- _Required action_:
Every line in the records below that holds "size" must be identified and copied.

Saved entries
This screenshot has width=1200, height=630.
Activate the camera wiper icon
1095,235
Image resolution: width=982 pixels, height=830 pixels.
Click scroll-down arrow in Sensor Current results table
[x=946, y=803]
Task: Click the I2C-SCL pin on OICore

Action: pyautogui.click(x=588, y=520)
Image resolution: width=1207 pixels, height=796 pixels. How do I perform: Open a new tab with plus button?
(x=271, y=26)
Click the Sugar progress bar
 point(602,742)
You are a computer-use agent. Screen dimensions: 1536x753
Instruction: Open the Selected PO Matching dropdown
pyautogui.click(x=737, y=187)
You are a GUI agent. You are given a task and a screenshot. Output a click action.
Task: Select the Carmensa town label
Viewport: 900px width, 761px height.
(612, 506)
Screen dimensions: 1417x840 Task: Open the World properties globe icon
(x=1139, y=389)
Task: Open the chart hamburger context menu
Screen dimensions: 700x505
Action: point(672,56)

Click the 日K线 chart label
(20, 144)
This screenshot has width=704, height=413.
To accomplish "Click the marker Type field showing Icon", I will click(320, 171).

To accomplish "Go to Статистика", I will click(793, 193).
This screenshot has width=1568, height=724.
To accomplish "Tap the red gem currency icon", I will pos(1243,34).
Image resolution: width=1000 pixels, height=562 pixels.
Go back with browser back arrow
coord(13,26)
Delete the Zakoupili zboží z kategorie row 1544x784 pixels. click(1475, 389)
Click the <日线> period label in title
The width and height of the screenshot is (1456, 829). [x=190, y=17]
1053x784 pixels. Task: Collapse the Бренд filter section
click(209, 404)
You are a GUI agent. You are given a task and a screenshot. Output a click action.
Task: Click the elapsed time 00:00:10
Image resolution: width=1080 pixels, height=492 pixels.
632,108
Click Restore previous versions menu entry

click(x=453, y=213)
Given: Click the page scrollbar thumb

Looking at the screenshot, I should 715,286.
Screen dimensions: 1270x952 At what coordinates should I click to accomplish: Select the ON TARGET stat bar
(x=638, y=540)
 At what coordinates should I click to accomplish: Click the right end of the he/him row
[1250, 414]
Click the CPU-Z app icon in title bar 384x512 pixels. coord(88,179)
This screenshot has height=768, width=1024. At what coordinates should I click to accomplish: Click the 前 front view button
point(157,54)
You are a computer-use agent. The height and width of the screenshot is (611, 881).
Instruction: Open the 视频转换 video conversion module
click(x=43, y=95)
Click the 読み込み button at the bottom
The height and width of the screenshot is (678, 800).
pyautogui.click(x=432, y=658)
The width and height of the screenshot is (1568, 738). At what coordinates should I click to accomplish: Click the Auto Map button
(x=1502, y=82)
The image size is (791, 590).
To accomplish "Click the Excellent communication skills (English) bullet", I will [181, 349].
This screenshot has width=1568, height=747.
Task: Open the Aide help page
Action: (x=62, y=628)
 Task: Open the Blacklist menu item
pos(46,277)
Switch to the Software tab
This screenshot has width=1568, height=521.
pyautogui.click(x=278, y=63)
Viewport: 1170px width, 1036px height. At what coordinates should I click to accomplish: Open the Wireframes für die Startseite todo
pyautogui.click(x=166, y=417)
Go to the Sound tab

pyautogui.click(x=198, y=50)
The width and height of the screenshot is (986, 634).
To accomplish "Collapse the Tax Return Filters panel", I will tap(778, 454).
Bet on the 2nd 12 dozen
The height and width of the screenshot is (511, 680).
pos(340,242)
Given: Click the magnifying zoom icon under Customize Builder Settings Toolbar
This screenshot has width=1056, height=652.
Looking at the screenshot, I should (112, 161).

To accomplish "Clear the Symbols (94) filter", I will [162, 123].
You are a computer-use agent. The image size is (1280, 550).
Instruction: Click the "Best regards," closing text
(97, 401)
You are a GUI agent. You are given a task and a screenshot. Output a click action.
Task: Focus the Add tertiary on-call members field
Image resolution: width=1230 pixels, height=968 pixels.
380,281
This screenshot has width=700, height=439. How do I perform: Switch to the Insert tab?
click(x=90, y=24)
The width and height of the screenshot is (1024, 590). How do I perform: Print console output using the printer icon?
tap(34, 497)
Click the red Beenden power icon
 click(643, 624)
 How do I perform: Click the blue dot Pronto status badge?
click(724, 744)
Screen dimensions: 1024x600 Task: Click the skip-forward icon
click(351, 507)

- _Written reply_:
The image size is (791, 590).
You are a computer-use agent. The image size is (1280, 550).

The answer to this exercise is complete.